• [What is expected]
Rewrite everything from the line containing "2015 (188, 719)" down to the line containing "Open courses (778, 1441)", both included, as a Markdown table with the columns Row and Entry. Skip blank lines, and give the row number and the entry in each row.

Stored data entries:

╔══

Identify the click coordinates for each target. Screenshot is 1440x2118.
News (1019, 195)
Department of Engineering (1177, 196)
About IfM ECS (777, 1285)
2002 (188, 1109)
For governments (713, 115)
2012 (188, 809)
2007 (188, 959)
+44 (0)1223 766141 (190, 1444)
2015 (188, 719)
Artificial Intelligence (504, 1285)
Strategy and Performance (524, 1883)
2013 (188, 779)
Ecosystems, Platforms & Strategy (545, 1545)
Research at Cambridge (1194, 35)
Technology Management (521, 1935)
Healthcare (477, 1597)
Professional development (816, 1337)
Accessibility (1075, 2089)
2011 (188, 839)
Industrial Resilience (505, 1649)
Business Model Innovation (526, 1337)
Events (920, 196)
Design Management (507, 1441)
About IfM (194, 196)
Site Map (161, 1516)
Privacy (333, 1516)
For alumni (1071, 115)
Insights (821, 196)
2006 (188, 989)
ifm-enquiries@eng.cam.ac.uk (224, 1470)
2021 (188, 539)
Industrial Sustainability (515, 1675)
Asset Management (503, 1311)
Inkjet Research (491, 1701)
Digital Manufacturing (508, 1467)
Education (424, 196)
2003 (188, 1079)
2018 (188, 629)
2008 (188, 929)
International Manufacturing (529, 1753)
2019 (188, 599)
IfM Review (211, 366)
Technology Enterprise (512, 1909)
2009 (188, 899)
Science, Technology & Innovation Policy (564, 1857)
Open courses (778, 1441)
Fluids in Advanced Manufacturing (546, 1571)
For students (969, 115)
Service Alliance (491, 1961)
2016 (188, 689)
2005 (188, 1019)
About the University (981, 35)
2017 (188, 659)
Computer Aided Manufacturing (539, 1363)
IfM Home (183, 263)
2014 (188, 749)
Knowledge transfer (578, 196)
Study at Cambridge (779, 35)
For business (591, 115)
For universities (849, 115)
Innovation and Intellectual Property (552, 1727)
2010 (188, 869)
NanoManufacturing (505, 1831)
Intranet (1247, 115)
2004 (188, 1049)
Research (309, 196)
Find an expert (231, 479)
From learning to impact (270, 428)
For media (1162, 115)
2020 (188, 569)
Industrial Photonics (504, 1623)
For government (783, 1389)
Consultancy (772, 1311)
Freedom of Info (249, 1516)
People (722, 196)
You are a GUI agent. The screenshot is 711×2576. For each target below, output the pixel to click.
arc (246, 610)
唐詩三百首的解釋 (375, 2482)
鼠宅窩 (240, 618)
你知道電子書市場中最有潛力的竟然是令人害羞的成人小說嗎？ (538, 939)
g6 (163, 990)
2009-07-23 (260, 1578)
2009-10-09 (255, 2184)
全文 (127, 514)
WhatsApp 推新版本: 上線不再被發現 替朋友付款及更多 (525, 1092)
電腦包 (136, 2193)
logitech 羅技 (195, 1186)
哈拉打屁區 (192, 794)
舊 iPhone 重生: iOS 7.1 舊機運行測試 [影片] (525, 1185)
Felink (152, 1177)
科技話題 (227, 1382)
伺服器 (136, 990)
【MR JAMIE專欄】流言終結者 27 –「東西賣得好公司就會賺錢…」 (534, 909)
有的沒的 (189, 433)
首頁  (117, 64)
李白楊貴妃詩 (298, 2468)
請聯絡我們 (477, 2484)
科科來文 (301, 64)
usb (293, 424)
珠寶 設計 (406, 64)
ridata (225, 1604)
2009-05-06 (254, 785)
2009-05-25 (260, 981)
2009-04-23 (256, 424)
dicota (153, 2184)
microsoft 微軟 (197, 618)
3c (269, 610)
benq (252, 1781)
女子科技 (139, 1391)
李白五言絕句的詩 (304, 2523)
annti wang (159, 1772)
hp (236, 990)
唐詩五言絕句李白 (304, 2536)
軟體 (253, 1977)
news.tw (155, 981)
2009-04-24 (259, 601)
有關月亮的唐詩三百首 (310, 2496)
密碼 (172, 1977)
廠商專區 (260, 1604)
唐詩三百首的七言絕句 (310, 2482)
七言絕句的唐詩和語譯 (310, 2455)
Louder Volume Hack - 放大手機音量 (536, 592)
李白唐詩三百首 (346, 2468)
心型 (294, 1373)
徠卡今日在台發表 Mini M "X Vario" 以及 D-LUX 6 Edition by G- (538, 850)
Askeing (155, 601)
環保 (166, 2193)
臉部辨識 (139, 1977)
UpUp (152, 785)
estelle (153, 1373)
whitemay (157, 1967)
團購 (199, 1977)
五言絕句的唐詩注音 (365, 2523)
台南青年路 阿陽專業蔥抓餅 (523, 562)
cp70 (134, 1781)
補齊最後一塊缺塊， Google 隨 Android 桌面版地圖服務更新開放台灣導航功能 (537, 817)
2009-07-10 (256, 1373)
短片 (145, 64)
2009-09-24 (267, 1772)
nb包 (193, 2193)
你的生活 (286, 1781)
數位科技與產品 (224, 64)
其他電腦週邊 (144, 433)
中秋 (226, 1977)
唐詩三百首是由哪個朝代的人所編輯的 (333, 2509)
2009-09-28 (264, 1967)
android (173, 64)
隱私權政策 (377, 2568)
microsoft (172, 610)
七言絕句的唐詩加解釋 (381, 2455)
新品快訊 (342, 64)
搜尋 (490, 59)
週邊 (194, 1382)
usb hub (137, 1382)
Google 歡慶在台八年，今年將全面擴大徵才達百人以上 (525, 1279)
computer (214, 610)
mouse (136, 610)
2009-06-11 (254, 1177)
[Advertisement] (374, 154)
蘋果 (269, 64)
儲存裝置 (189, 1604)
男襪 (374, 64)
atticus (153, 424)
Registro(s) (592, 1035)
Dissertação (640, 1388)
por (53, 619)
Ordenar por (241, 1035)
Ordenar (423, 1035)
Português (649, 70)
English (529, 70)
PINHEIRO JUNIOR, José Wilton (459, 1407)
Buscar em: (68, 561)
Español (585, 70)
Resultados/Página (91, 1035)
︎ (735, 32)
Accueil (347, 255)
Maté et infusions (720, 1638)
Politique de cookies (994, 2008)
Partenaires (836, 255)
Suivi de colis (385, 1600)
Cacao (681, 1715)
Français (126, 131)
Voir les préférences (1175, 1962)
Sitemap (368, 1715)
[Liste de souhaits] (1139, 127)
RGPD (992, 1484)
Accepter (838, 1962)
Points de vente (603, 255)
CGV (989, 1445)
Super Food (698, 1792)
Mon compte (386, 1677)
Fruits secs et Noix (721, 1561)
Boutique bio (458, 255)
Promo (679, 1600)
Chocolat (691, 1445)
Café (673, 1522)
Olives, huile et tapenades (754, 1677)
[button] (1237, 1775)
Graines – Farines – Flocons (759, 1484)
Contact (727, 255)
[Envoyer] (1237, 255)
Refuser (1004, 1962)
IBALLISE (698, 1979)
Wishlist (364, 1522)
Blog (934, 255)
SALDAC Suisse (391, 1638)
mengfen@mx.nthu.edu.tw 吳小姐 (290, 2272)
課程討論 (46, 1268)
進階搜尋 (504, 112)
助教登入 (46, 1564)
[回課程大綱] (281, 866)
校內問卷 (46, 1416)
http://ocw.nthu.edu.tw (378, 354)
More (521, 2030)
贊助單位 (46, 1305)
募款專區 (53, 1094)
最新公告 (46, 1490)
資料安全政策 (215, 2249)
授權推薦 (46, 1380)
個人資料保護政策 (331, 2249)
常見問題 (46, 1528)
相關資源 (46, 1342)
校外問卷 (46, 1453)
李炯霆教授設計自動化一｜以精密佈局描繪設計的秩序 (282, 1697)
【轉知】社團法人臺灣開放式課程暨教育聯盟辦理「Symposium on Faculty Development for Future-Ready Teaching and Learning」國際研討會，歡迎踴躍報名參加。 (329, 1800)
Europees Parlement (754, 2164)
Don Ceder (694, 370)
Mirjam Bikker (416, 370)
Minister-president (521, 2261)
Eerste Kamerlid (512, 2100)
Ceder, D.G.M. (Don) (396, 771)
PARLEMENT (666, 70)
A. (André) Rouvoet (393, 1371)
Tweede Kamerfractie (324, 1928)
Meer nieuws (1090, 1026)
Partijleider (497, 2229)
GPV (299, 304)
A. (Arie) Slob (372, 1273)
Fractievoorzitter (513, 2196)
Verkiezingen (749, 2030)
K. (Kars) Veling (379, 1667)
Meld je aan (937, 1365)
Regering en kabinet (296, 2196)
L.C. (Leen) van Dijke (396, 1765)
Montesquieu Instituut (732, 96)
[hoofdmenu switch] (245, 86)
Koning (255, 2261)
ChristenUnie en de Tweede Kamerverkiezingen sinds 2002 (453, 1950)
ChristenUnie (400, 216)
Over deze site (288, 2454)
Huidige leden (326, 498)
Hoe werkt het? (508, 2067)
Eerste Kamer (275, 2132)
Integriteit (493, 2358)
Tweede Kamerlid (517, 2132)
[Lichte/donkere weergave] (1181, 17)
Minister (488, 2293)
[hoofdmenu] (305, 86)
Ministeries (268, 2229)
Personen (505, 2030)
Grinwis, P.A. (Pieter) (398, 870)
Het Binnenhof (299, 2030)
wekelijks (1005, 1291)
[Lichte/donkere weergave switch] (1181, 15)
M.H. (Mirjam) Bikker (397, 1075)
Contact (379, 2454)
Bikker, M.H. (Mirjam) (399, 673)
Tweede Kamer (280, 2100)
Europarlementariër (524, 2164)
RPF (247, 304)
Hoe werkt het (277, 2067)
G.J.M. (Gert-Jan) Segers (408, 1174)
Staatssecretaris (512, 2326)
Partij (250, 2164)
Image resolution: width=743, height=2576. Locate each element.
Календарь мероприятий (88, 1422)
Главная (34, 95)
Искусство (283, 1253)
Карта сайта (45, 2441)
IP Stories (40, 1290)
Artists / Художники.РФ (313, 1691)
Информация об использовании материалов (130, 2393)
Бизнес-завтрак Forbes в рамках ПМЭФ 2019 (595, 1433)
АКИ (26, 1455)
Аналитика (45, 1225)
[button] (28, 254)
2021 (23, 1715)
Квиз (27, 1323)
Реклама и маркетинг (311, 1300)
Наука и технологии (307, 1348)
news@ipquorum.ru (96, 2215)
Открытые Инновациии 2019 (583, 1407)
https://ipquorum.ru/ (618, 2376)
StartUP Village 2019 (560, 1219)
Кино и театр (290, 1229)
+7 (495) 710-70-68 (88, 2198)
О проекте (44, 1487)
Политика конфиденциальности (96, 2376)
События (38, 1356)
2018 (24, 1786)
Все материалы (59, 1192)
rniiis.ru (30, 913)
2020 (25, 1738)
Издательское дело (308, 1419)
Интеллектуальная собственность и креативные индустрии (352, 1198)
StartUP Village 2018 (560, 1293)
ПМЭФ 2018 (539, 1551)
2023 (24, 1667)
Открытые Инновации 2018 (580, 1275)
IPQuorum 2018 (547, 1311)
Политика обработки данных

╚══

• [Result for this exercise]
| Row | Entry |
|---|---|
| 1 | 2015 (188, 719) |
| 2 | Artificial Intelligence (504, 1285) |
| 3 | Strategy and Performance (524, 1883) |
| 4 | 2013 (188, 779) |
| 5 | Ecosystems, Platforms & Strategy (545, 1545) |
| 6 | Research at Cambridge (1194, 35) |
| 7 | Technology Management (521, 1935) |
| 8 | Healthcare (477, 1597) |
| 9 | Professional development (816, 1337) |
| 10 | Accessibility (1075, 2089) |
| 11 | 2011 (188, 839) |
| 12 | Industrial Resilience (505, 1649) |
| 13 | Business Model Innovation (526, 1337) |
| 14 | Events (920, 196) |
| 15 | Design Management (507, 1441) |
| 16 | About IfM (194, 196) |
| 17 | Site Map (161, 1516) |
| 18 | Privacy (333, 1516) |
| 19 | For alumni (1071, 115) |
| 20 | Insights (821, 196) |
| 21 | 2006 (188, 989) |
| 22 | ifm-enquiries@eng.cam.ac.uk (224, 1470) |
| 23 | 2021 (188, 539) |
| 24 | Industrial Sustainability (515, 1675) |
| 25 | Asset Management (503, 1311) |
| 26 | Inkjet Research (491, 1701) |
| 27 | Digital Manufacturing (508, 1467) |
| 28 | Education (424, 196) |
| 29 | 2003 (188, 1079) |
| 30 | 2018 (188, 629) |
| 31 | 2008 (188, 929) |
| 32 | International Manufacturing (529, 1753) |
| 33 | 2019 (188, 599) |
| 34 | IfM Review (211, 366) |
| 35 | Technology Enterprise (512, 1909) |
| 36 | 2009 (188, 899) |
| 37 | Science, Technology & Innovation Policy (564, 1857) |
| 38 | Open courses (778, 1441) |